## WHAT TO PRODUCE:
Reproduce the stretch of the listing below from the line containing "You are a GUI" through the line containing "tap(1091, 168)", leaving out the pictures.

## ENTRIES PROVIDED:
+===+

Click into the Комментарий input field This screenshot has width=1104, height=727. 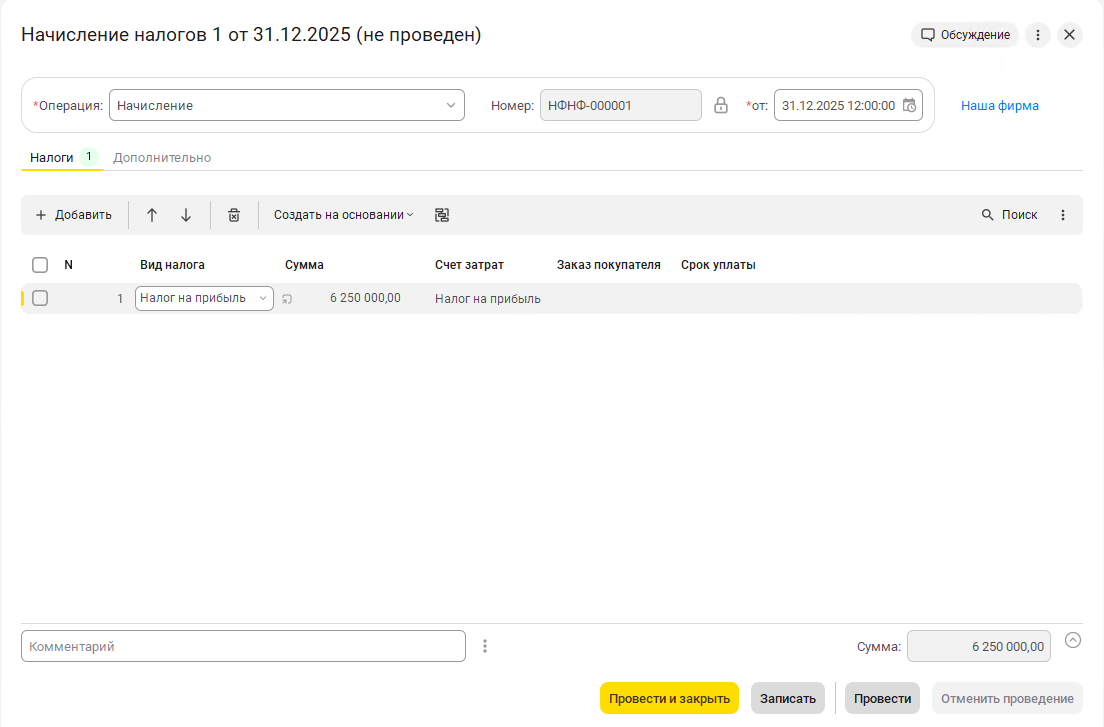tap(243, 646)
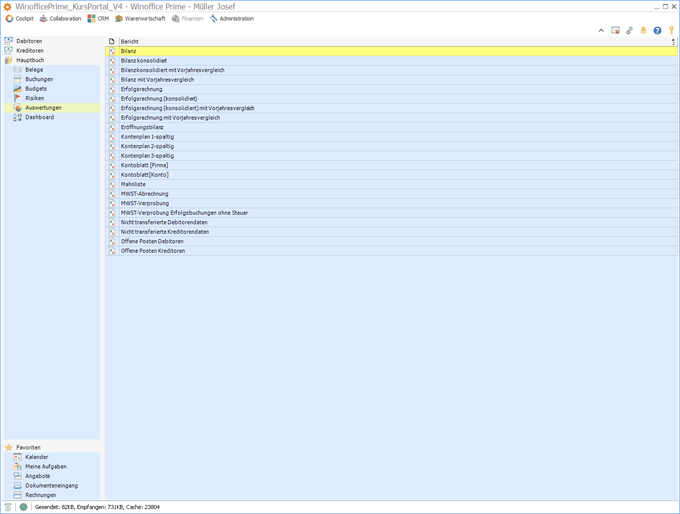Image resolution: width=680 pixels, height=514 pixels.
Task: Collapse the Hauptbuch section
Action: point(29,60)
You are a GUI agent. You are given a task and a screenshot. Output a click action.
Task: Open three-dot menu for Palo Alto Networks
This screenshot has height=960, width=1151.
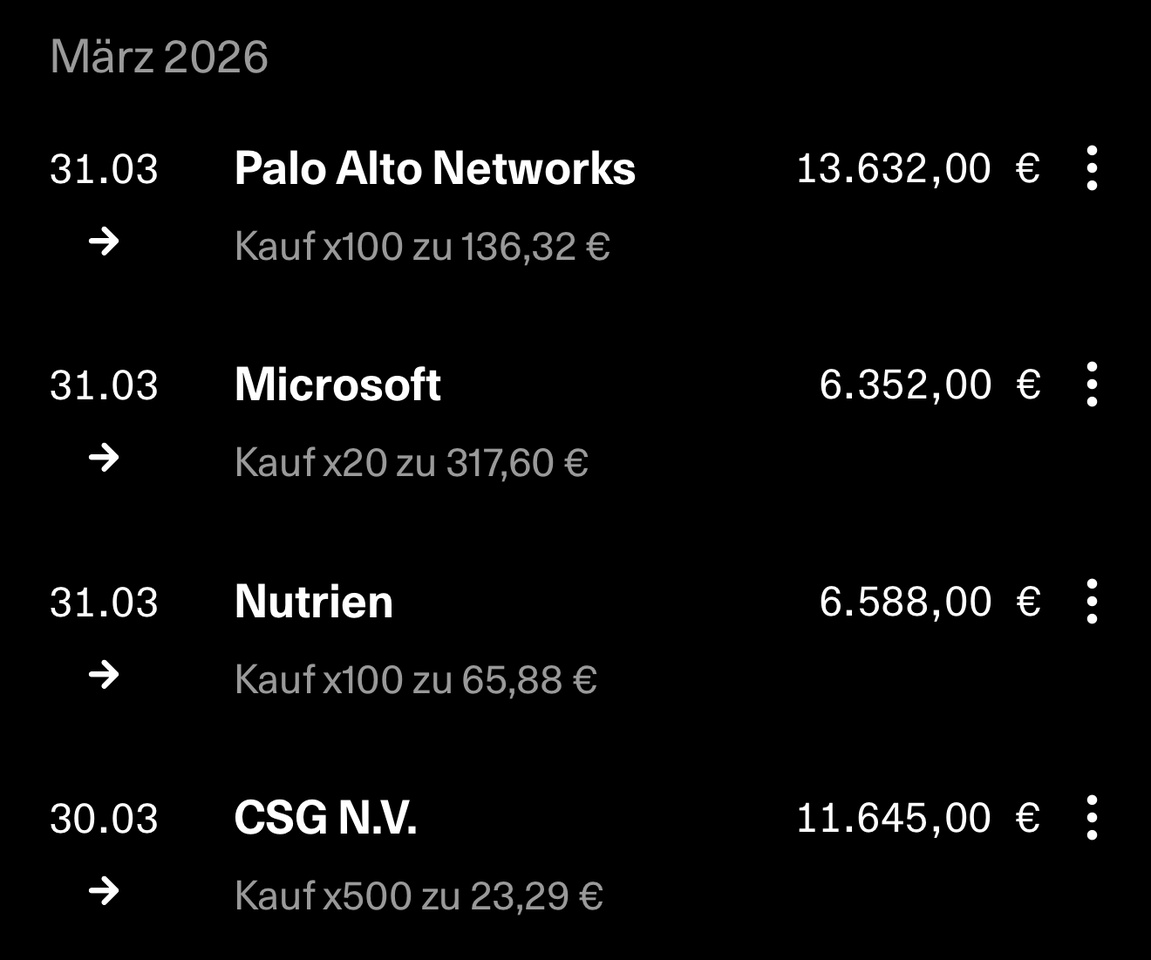tap(1091, 168)
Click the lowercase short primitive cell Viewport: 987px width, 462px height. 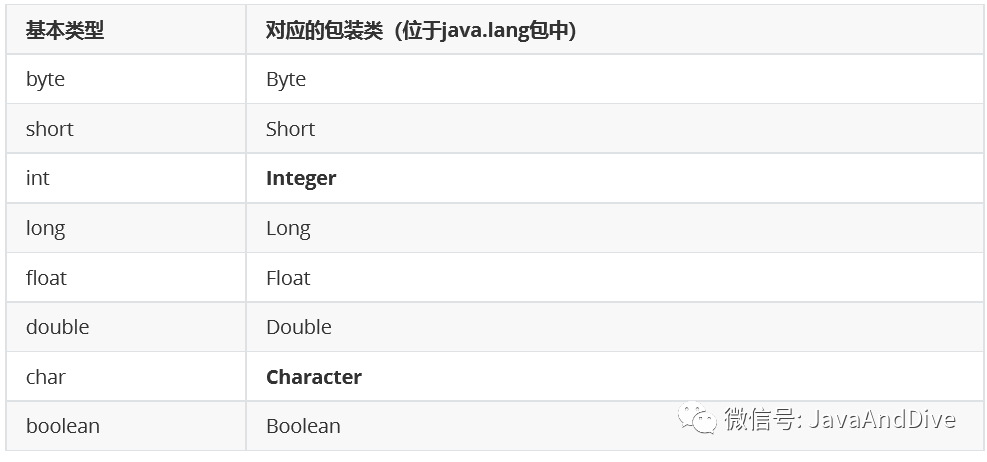point(126,129)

+===+

## TASK RESPONSE:
You are a GUI agent. You are given a task and a screenshot. Output a click action.
Task: Open three-dot menu for Palo Alto Networks
This screenshot has height=960, width=1151.
tap(1091, 168)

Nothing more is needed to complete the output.